My sequences sometimes fail due to DNS problems. Seeing errors like these in the logs: {:error, :nxdomain}
The root cause is probably my unstable Wifi network since my Farmbot is behind a repeater this might be not ideal…
Anyway, I’m thinking of many users may could have similar issues, since DNS queries are made with UDP. Lost packets will never be returned to the Farmbot.
Another thing would be to enable some sort of DNS caching… But this could be not ideal for DNS Loadbalancing…
By the way: Is it possible to do a packet capture on the raspberry it self?
Today I made a trace on my router, and I saw (I’m using plant group location based sequences), on each iteration a new DNS query is made. The router replied to all of them, but shortly before I stopped the trace, I got the “nxdomain” error. It must have been some sort of fatal error since the whole sequence stopped in the first quarter of processing 70 plants.
Does that Wireshark screen shot capture those FBOS errors at 22:04 ?
I’m not convinced that your router DNS is to blame for these :nxdomain errors (?)
It seems to reliably return DNS query responses in under 10ms.
Are you thinking that some UDP response packets are not arriving over the Wi-Fi connection to FBOS ?
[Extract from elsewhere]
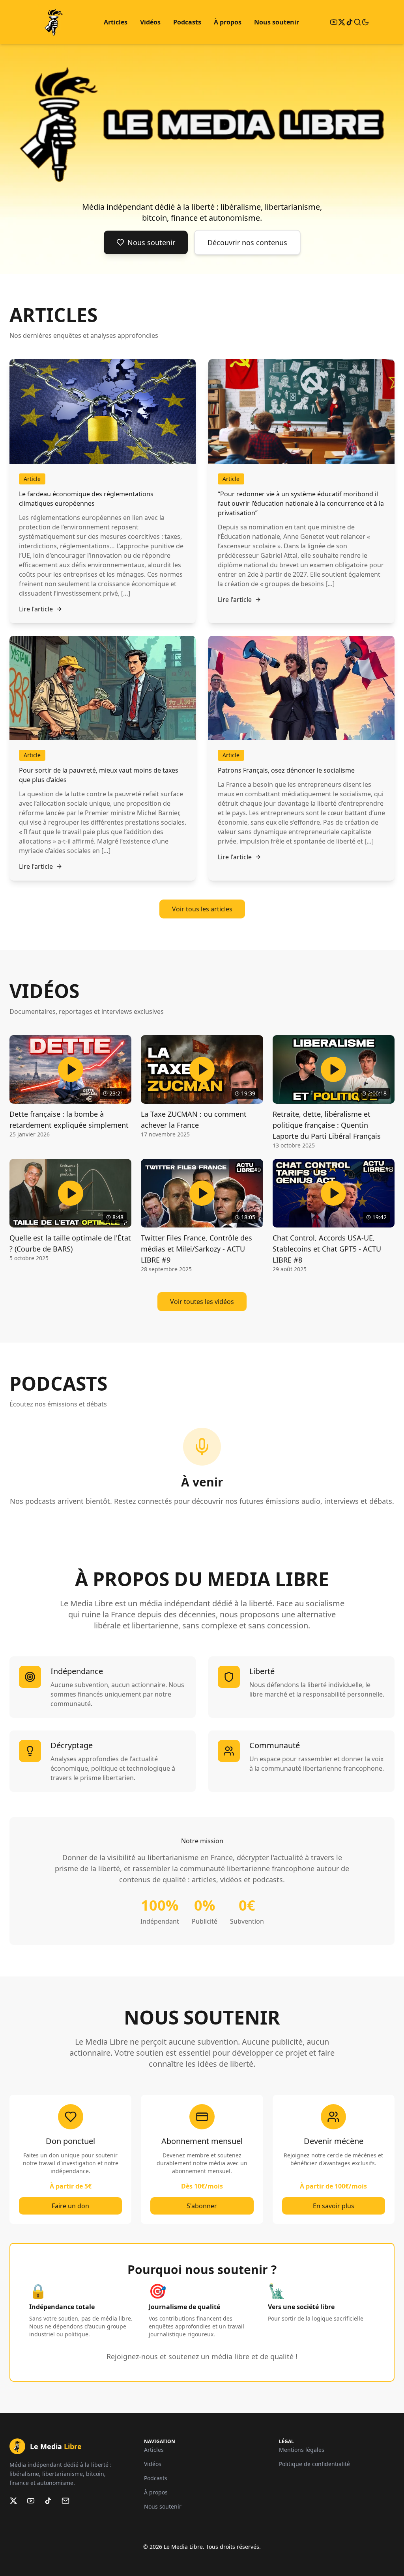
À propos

Potentially, yes. You will need to add tcpdump to the FBOS Linux build (Buildroot Linux forum should have the ‘how to’ details), then make your custom farmbot_system_rpi3-portable-1.23.1-farmbot.1 package and use that in your FBOS build.
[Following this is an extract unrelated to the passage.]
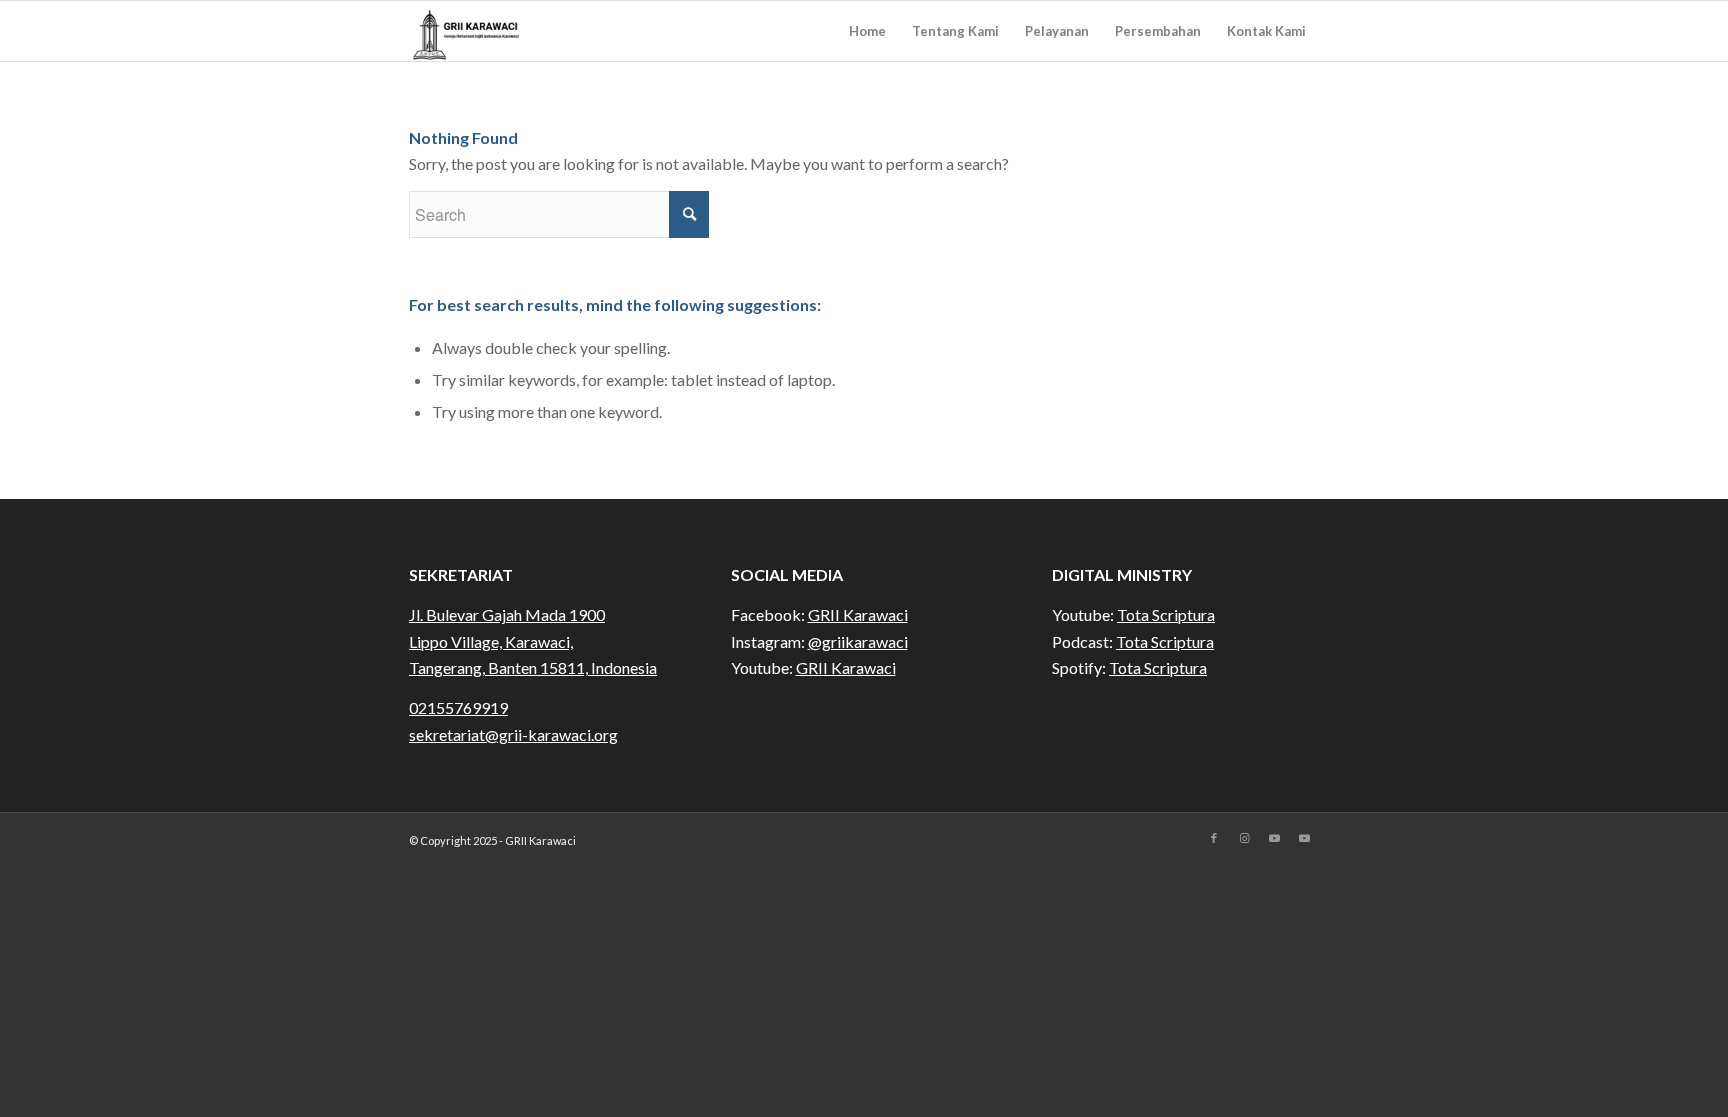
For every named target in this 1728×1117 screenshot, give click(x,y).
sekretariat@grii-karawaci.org (513, 734)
It should also be possible (if you can get a compatible tcpdump executable + required SO libraries) to sftp those to /tmp and run them from there. This requires you to have a custom FBOS build which include ssh support (not hard).
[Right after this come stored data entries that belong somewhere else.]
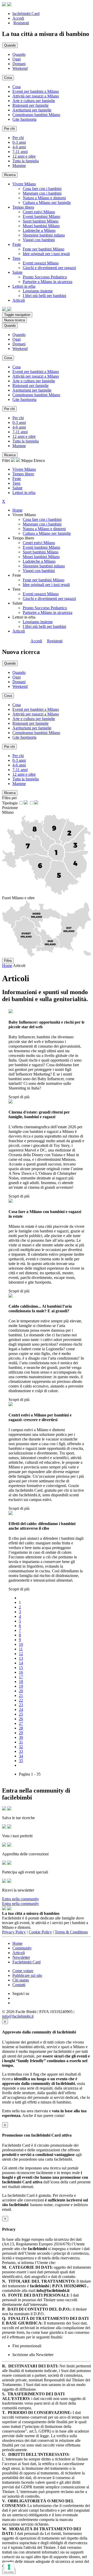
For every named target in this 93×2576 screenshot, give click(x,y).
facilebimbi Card (26, 13)
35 (21, 1760)
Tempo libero (23, 474)
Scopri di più (19, 1097)
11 (21, 1649)
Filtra (8, 961)
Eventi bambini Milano (41, 216)
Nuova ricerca (14, 320)
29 (21, 1733)
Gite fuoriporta (24, 119)
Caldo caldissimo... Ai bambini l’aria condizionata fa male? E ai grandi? (40, 1308)
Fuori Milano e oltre (18, 898)
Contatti (18, 1985)
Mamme (19, 165)
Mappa (27, 460)
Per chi (18, 137)
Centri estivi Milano (39, 212)
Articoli (18, 631)
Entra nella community (20, 1899)
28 (21, 1728)
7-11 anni (20, 151)
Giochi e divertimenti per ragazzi (49, 267)
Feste (16, 478)
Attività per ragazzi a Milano (35, 96)
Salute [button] (17, 272)
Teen (16, 483)
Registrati (21, 23)
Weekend (20, 68)
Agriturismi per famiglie (31, 110)
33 (21, 1751)
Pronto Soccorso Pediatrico (45, 277)
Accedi (18, 18)
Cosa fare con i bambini (42, 188)
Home (17, 510)
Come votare (22, 1971)
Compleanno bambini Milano (36, 114)
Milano (8, 812)
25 (21, 1714)
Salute (17, 488)
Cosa (16, 87)
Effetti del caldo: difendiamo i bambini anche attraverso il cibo (42, 1525)
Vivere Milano (24, 469)
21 (21, 1695)
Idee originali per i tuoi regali (46, 253)
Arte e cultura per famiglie (33, 100)
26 (21, 1719)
You might need to balance the effort of setting up DNS over TCP/HTTPS versus running a wired Ethernet connect to the bot. (Easy to do with Ethernet over Powerline devices)
Edit: @farmS1m the FBOS low-level DNS code uses Erlang OTP modules. You can examine their code to see what timers might be used before that :nxdomain failure is asserted.
Edit: @farmS1m I looked in the FBOS code but did not find “Error during Metadata creation - See logs [ . . . ]” ?
Yes the trace has been started at 21:46, and run for 19 minutes. I stopped the trace shortly after the issue occured.
Yes thats what I’m thinking of. Therefore I might will either try to setup a rpi image with tcpdump, or will consider to use a Powerline
Thats correct it is a custom log message from my code:
plant = variable("Plant")
plant_id = plant.id
plant_url = "/api/points/" .. plant_id
watered_last_amount = tonumber(env("watered_last_amount"))
-- toast(plant_id)
-- toast(plant_url)
result = api({
method = "put",
url = plant_url,
body = {
meta = {
watered_last = local_time("date"),
watered_last_timestamp = tostring(os.time()),
watered_last_amount = watered_last_amount
}
}
})
if result then
-- toast("Metadata creation ok", "debug")
else
send_message("error", "Error during Metadata creation - See logs for details", "email")
end
api_result = api({method = "GET", url = plant_url})
result = json.encode(api_result)
-- send_message("info", result)
From the trace it is hard to say at least it looks like the FB did a request after the last DNS query seen in the trace. Probably the next dns query done from FB is not included in the trace, as It never got transported to the router. I don’t know.
Getting one step closer. The setting to display absolute timestamps in Wireshark has helped a lot! I was able to pin it to 22:04 (UTC 20:04).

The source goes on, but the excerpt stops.